New York IVF guide
New York IVF Insurance Guide
New York fertility insurance can be helpful, but the details matter. Coverage depends on plan type, employer size, network rules, and authorization requirements.
New York fertility coverage basics
New York has one of the stronger fertility insurance frameworks in the country, but it is not universal IVF coverage. Fully insured large-group plans that cover more than 100 employees generally must cover up to three IVF cycles, while smaller-group, individual, Medicaid, and self-funded employer plans may follow different rules.
The practical question is not just whether your plan says “fertility benefits.” Ask what the plan counts as an IVF cycle, whether medication is covered under pharmacy or medical benefits, whether PGT-A, embryo freezing, storage, donor services, or frozen embryo transfers are excluded, and whether you must use a specific clinic network.
- Ask whether your plan is fully insured or self-funded, because self-funded employer plans are often governed by federal ERISA rules instead of New York’s mandate.
- Ask whether the IVF benefit applies to your employer size and plan type.
- Ask whether medications, ICSI, PGT-A, anesthesia, freezing, storage, and frozen embryo transfer are covered or billed separately.

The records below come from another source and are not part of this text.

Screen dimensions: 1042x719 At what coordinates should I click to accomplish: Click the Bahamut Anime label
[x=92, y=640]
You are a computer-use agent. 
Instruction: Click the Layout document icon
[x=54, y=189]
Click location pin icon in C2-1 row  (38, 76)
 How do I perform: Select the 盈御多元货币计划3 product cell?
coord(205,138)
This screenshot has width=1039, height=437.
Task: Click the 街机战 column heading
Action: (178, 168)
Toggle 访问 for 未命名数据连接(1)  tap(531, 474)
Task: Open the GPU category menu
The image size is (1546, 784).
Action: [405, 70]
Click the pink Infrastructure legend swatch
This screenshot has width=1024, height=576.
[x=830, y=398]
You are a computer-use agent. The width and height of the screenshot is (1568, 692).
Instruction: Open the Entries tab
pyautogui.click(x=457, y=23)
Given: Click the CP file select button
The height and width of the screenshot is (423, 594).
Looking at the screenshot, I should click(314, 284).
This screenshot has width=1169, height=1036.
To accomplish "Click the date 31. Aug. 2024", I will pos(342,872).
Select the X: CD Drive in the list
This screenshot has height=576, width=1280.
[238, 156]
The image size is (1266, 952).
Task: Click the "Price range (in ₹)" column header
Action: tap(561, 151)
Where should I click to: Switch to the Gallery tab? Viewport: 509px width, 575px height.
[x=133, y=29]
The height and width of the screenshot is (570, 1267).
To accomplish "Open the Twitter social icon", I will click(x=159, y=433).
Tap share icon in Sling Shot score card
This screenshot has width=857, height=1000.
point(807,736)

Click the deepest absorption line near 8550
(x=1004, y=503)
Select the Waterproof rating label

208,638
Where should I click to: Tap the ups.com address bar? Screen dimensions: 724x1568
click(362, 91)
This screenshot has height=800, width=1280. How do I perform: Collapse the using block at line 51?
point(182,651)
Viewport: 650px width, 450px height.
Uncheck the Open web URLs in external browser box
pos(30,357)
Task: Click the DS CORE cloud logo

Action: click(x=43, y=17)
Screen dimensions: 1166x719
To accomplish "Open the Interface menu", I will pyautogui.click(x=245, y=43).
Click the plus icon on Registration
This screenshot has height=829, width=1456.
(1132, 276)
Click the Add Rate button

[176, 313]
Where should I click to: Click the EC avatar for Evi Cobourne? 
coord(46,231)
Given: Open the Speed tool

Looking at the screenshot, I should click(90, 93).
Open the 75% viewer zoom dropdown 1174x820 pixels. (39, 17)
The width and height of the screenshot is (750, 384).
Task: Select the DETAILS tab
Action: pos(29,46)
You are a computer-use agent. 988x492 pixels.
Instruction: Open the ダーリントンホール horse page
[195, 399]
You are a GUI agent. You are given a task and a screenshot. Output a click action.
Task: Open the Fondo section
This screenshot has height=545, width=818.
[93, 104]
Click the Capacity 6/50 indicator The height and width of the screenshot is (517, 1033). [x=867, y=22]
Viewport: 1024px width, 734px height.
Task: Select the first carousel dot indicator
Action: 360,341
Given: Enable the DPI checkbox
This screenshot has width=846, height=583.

- Ask whether prior authorization, a documented infertility diagnosis, or failed IUI attempts are required before IVF.
What to verify before treatment
Call the insurer and ask for the fertility benefit language in writing. Then ask the clinic billing team to compare that language with the treatment plan so you know what is covered and what may be out of pocket.
Employer benefits
Some New York employers use fertility benefit managers. These programs can help, but they may also have network, medication, and authorization rules that affect where you can be treated.